I’m joining this year’s Susan G. Komen Race for the Cure in support of Komen’s vision of a world without breast cancer. My goal is to raise $2000, and I hope I can count on your support to help me reach it. When I signed up my goal was $500, once I hit that goal I raised it to $2000.

This year alone, more than 310,000 people living in the U.S. are expected to be diagnosed with breast cancer. And while great strides have been made in prevention and treatment, there is still so much work to be done to find the cures to end this terrible disease.

Every donation gets us one step closer to finding the cures to end breast cancer. Can I count on you to donate? 

The reason I made the decision to do this, on September 20, 2022, my own life was touched by Breast Cancer. What I thought would be a normal annual mammogram turned out to be the total opposite. I went from having my mammogram to having an ultrasound. On the 22nd I went back in for a more extensive mammogram and another ultrasound. October 12th, my doctor called me to tell me there were two questionable spots on my right breast.  She referred me to a breast surgeon / oncologist at Northwestern in Chicago. November 15th I was scheduled at Northwestern for a mammogram, ultrasound and a biopsy. I’m sure I was in shock, because I was emotionless. It was all a lot to take in, not knowing what was going to happen. The doctor told me they would know my results of the two biopsies in a week.  November 17th getting my nails done, thinking nothing of it.  My phone rang, it was Northwestern. The tech on the other end, introduced herself and told me she was calling from Northwestern.  She then told me the results of my biopsies “you have invasive ductal carcinoma”. Followed by “you need to schedule an appointment with breast surgeon/oncologist asap”. Which was already scheduled for the 21st. She asked if I had any questions. All I could say was no. My nail tech asked me if I was ok. All I could say was “I don’t know”. From there is was all the thoughts running through my head. I wanted to be alone, I didn’t want to tell anyone, although I knew I had to tell a handful of people. First person I told was my husband Craig, then I sent my best friend Angie a text. She is not only my best friend, but also my soul sister. Then I had to tell my parents, my mom was hard to tell, because she was a snowbird and already South, and also, she had cancer touch her life a couple years prior. Then there is my daughter, she was a difficult one to tell. As strong as I thought I was, there were many tears shed during that conversation. Still wanting to keep this secret. I have two grandchildren to talk to. At the time they were 7 and 9. The hardest question I had to answer then and still do this day. Was “Mimi are you going to die” coming from my 7-year-old grandson. All I could tell him, was not as long as I had the choice. I was then done telling people, I figured my immediate family knew and that was all that mattered was my way of thinking at the time.

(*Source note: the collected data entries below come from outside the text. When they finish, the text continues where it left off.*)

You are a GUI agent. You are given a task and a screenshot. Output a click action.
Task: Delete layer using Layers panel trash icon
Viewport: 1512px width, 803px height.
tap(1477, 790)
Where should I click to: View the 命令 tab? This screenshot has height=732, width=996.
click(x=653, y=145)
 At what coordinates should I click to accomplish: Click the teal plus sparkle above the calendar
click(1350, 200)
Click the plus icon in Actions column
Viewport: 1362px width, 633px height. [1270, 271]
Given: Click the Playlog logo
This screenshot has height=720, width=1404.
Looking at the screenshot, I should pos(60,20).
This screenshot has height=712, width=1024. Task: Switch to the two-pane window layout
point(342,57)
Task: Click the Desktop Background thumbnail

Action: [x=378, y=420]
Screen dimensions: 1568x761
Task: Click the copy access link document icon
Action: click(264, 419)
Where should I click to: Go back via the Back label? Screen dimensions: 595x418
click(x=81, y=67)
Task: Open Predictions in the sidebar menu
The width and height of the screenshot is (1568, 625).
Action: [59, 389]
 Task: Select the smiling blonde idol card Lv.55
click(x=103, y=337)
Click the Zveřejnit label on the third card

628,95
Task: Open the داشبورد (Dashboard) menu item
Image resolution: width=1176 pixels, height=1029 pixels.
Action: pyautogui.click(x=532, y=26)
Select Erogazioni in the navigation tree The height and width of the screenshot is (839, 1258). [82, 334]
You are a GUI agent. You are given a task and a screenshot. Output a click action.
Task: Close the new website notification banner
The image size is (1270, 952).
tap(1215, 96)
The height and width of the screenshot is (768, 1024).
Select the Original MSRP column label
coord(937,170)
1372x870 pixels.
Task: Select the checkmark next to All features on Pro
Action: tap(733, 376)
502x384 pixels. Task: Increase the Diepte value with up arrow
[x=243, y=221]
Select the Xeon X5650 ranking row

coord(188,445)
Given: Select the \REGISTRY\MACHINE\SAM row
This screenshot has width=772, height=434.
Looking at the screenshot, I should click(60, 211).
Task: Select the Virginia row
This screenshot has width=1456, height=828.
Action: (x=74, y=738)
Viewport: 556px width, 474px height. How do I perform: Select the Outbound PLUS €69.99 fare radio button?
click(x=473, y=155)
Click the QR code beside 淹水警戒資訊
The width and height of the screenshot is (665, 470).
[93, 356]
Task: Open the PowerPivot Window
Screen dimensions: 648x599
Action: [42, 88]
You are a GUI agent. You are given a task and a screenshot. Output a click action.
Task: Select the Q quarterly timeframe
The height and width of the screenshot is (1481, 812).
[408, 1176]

The next steps in this journey was to have Genic testing done. That would determine the action plan for treatment. November 29th, a blood draw was done as the most reliable source for Genetic testing.  The results took two weeks to come back. A lot of hurry up and wait happened. The results came back negative with the genes that were tested. That meant the decision of treatment could be had. With my surgical oncologist and Craig we discussed the many differ treatment options. Because of the type of cancer, and the feeding source (hormones), the grade 3 and stage 2. We chose Lumpectomy, with radiation, and a hormone blocker for 5 years. However, that was what we wanted. We had to wait until after surgery to fully decide if that was the right treatment. Being so close to Christmas and me needing a vacation. We chose to wait until January 3rd 2023 to have surgery. Hospital arrival time was 5:45. Surgery went well, I was able to come home same afternoon. Cancer was determined to be Invasive Ductile Carcinoma, grade 3 stage 2B. With that being said we could stick to the original treatment plan.  I don’t remember much of the first couple of days at home. Other than being miserable and bored. 6 to 8 weeks of external healing and a year to 18 months internal healing. That doesn’t touch the mental and emotional toll this journey has on a person.

5 weeks of Radiation, so many what if’s, pros and cons. But that’s what was best and recommended. If you can’t trust your doctor, you should find another doctor. Even though Radiation only took 20 minutes tops, it was exhausting. Exhaustion was the only side effect I had until my last week of treatment. Then came the burns and blisters. Thankfully I am a fast healer, and it didn’t last too long. Followed up with surgeon, she referred me to a Medical Oncologist. She recommended I start the hormone blocker April 1st 2023. Between the cancer, treatment, and hormone blocker. There are too many side effects. I will deal with the side effects, and hope that after the 5 years of the hormone blocker must of the side effects that come and go will eventually go away.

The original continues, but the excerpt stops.